De manière globale, le mouvement a pour but d’accompagner la réforme de la fiscalité locale en prélevant les collectivités disposant des ressources les plus dynamiques suite à la suppression de la taxe professionnelle pour les reverser aux collectivités moins favorisées.

Dans le même temps, la péréquation verticale, qui repose sur des prélèvements sur les recettes de l’État, se heurte à la contrainte budgétaire et se traduit, de façon croissante, par des redéploiements au sein des dotations.

Créés pour mettre en œuvre une péréquation horizontale du produit de taxe professionnelle au niveau départemental, les fonds départementaux de péréquation de taxe professionnelle (FDPTP) ont été modifiés lors de la réforme de la taxe professionnelle en 2010.

En effet, suite à la réforme de la taxe professionnelle, les reversements opérés au titre des « versements prioritaires » et des « communes concernées » ont été consolidés dans la garantie individuelle de ressources des structures locales qui les percevaient auparavant.

Par ailleurs, la part répartie au profit des structures défavorisées a été maintenue dans le cadre de fonds départementaux de péréquation de taxe professionnelle régis par l’article 1648 A du Code général des impôts (CGI).

Cette dotation de chaque FDPTP est aujourd’hui prélevée sur les recettes de l’État et répartie par le Conseil départemental, à partir de critères objectifs définis par lui à cet effet, entre les communes et les établissements publics de coopération intercommunal (EPCI) défavorisés, qui doivent obligatoirement faire référence à la faiblesse de leur potentiel fiscal ou à l’importance de leurs charges.

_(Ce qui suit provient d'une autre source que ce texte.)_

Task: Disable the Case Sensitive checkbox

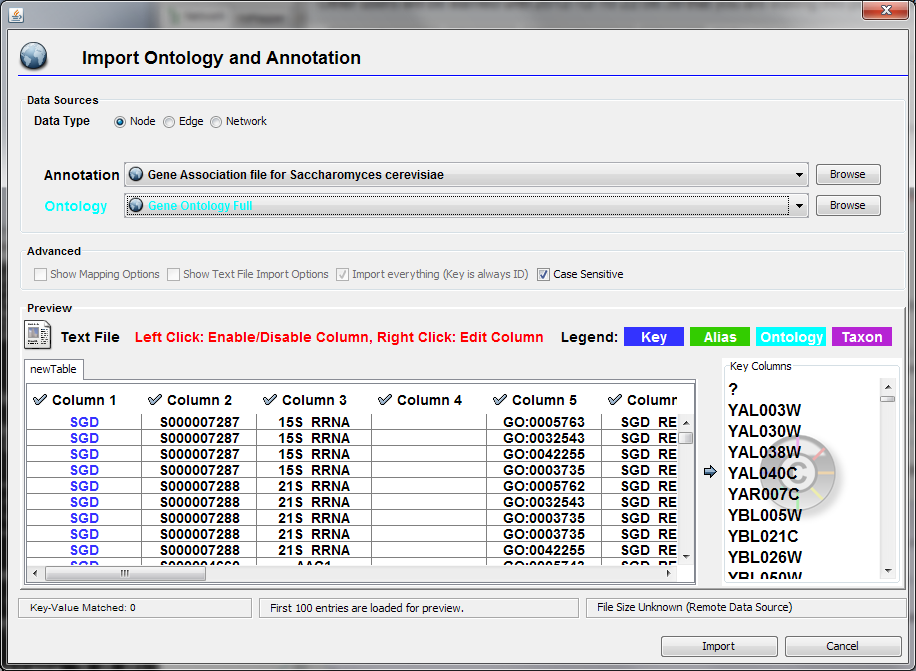Action: click(543, 274)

Concernant la répartition du FDPTP, tout en étant tenus de s’appuyer sur des « critères objectifs » et d’en faire une application constante et uniforme sur leur territoire, les départements disposent d’une certaine latitude pour pondérer les critères d’éligibilité entre eux et pour définir d’autres critères.

Sans limiter la liberté d’appréciation du Conseil départemental, plusieurs ratios peuvent être utilisés, à savoir, à titre d’exemple, l’importance de la voirie, de la population, le montant de la dette par habitant, le nombre d’allocataires de minima sociaux, etc.

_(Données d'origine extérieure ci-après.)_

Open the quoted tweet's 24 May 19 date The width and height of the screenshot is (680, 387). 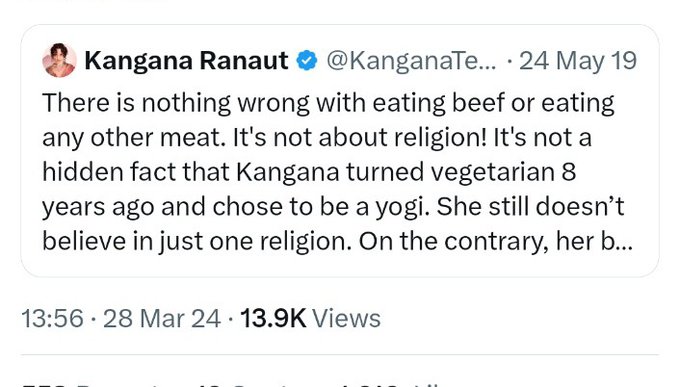click(x=578, y=61)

Ces ratios, combinés entre eux de façon adéquate, doivent permettre de caractériser la situation propre de chaque collectivité (communes et EPCI) du département au regard de ces critères, et ainsi d’arrêter, par délibération, les collectivités bénéficiaires.

Ainsi, la rédaction de l’article 1648 A du CGI n’exclut pas l’utilisation d’autres critères en complément du potentiel fiscal et des critères de charges qui permettent d’affiner les conditions d’éligibilité des collectivités défavorisées. Néanmoins, il appartient au département de les définir de manière claire et transparente en amont de la répartition.

En cas de regroupement d’EPCI, les dotations de péréquation perçues par les communes membres d’une communauté en régime de fiscalité professionnelle unique (FPU) vont nécessairement être impactées par cette fusion.

Pour déterminer l’éligibilité à ces dotations et le niveau des montants attribués, deux critères sont principalement à prendre en compte, dont la valeur va être modifiée en cas de fusion de groupements :

Le potentiel financier par habitant (PF/hab)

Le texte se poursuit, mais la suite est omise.